SET TASK: Rewrite the entries below, swapping each occurrence of "Identify the location of" for "Find the position of" and leaving everything else as it is.

____________________

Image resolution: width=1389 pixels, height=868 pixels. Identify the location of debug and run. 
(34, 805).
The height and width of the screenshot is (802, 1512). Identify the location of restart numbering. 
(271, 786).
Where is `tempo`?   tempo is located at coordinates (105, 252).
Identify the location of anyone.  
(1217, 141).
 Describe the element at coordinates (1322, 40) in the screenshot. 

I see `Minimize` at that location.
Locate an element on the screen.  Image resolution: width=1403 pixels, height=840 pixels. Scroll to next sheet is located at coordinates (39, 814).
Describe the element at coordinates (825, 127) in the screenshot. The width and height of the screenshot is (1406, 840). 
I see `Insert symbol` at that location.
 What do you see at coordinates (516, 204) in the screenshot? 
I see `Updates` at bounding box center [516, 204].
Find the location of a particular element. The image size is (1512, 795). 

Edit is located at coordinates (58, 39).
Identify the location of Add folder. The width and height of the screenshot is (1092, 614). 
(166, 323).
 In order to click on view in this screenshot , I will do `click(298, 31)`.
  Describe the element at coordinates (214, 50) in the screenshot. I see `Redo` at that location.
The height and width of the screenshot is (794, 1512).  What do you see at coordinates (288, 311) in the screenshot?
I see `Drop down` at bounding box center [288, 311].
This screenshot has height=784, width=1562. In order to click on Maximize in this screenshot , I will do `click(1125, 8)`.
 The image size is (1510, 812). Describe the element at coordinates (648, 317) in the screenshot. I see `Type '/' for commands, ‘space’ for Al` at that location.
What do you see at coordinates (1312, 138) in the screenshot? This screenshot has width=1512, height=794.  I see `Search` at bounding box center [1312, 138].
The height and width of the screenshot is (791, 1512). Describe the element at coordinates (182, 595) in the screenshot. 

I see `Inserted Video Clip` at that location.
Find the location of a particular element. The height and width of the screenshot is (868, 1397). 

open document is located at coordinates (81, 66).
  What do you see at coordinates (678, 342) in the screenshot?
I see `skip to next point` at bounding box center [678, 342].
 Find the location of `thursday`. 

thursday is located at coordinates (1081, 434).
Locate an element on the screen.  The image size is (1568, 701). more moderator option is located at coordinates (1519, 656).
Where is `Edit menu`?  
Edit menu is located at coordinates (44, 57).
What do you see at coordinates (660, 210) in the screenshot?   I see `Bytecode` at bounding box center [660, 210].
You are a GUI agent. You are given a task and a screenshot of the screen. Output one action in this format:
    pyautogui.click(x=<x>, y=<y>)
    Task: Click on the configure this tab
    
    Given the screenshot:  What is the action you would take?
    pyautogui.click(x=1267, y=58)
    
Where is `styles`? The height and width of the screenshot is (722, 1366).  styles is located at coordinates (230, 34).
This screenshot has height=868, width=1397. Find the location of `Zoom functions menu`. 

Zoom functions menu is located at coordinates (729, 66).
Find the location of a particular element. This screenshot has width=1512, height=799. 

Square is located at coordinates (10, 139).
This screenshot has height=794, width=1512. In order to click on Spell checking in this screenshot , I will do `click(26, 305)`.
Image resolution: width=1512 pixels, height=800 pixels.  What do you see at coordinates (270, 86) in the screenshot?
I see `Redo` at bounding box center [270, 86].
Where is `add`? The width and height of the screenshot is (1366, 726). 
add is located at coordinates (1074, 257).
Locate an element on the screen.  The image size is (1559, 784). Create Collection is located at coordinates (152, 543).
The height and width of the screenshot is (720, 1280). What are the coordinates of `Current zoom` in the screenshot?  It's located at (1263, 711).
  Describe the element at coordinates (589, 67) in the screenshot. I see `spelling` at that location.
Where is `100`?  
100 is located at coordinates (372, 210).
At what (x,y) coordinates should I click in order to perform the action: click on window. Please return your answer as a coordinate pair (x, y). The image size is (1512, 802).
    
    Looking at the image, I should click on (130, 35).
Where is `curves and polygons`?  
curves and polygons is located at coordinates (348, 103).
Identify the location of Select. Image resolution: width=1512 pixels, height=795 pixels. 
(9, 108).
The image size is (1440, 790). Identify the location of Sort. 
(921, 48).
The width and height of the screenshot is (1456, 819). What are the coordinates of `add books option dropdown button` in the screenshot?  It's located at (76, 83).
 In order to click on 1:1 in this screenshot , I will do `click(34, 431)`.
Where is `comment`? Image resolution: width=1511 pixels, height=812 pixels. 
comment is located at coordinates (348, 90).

____________________

FULL RESPONSE:
Image resolution: width=1389 pixels, height=868 pixels. Find the position of debug and run. 
(34, 805).
The height and width of the screenshot is (802, 1512). Find the position of restart numbering. 
(271, 786).
Where is `tempo`?   tempo is located at coordinates (105, 252).
Find the position of anyone.  
(1217, 141).
 Describe the element at coordinates (1322, 40) in the screenshot. 

I see `Minimize` at that location.
Locate an element on the screen.  Image resolution: width=1403 pixels, height=840 pixels. Scroll to next sheet is located at coordinates (39, 814).
Describe the element at coordinates (825, 127) in the screenshot. The width and height of the screenshot is (1406, 840). 
I see `Insert symbol` at that location.
 What do you see at coordinates (516, 204) in the screenshot? 
I see `Updates` at bounding box center [516, 204].
Find the location of a particular element. The image size is (1512, 795). 

Edit is located at coordinates (58, 39).
Find the position of Add folder. The width and height of the screenshot is (1092, 614). 
(166, 323).
 In order to click on view in this screenshot , I will do `click(298, 31)`.
  Describe the element at coordinates (214, 50) in the screenshot. I see `Redo` at that location.
The height and width of the screenshot is (794, 1512).  What do you see at coordinates (288, 311) in the screenshot?
I see `Drop down` at bounding box center [288, 311].
This screenshot has height=784, width=1562. In order to click on Maximize in this screenshot , I will do `click(1125, 8)`.
 The image size is (1510, 812). Describe the element at coordinates (648, 317) in the screenshot. I see `Type '/' for commands, ‘space’ for Al` at that location.
What do you see at coordinates (1312, 138) in the screenshot? This screenshot has width=1512, height=794.  I see `Search` at bounding box center [1312, 138].
The height and width of the screenshot is (791, 1512). Describe the element at coordinates (182, 595) in the screenshot. 

I see `Inserted Video Clip` at that location.
Find the location of a particular element. The height and width of the screenshot is (868, 1397). 

open document is located at coordinates (81, 66).
  What do you see at coordinates (678, 342) in the screenshot?
I see `skip to next point` at bounding box center [678, 342].
 Find the location of `thursday`. 

thursday is located at coordinates (1081, 434).
Locate an element on the screen.  The image size is (1568, 701). more moderator option is located at coordinates (1519, 656).
Where is `Edit menu`?  
Edit menu is located at coordinates (44, 57).
What do you see at coordinates (660, 210) in the screenshot?   I see `Bytecode` at bounding box center [660, 210].
You are a GUI agent. You are given a task and a screenshot of the screen. Output one action in this format:
    pyautogui.click(x=<x>, y=<y>)
    Task: Click on the configure this tab
    
    Given the screenshot:  What is the action you would take?
    pyautogui.click(x=1267, y=58)
    
Where is `styles`? The height and width of the screenshot is (722, 1366).  styles is located at coordinates (230, 34).
This screenshot has height=868, width=1397. Find the location of `Zoom functions menu`. 

Zoom functions menu is located at coordinates (729, 66).
Find the location of a particular element. This screenshot has width=1512, height=799. 

Square is located at coordinates (10, 139).
This screenshot has height=794, width=1512. In order to click on Spell checking in this screenshot , I will do `click(26, 305)`.
Image resolution: width=1512 pixels, height=800 pixels.  What do you see at coordinates (270, 86) in the screenshot?
I see `Redo` at bounding box center [270, 86].
Where is `add`? The width and height of the screenshot is (1366, 726). 
add is located at coordinates (1074, 257).
Locate an element on the screen.  The image size is (1559, 784). Create Collection is located at coordinates (152, 543).
The height and width of the screenshot is (720, 1280). What are the coordinates of `Current zoom` in the screenshot?  It's located at (1263, 711).
  Describe the element at coordinates (589, 67) in the screenshot. I see `spelling` at that location.
Where is `100`?  
100 is located at coordinates (372, 210).
At what (x,y) coordinates should I click in order to perform the action: click on window. Please return your answer as a coordinate pair (x, y). The image size is (1512, 802).
    
    Looking at the image, I should click on (130, 35).
Where is `curves and polygons`?  
curves and polygons is located at coordinates (348, 103).
Find the position of Select. Image resolution: width=1512 pixels, height=795 pixels. 
(9, 108).
The image size is (1440, 790). Find the position of Sort. 
(921, 48).
The width and height of the screenshot is (1456, 819). What are the coordinates of `add books option dropdown button` in the screenshot?  It's located at (76, 83).
 In order to click on 1:1 in this screenshot , I will do `click(34, 431)`.
Where is `comment`? Image resolution: width=1511 pixels, height=812 pixels. 
comment is located at coordinates (348, 90).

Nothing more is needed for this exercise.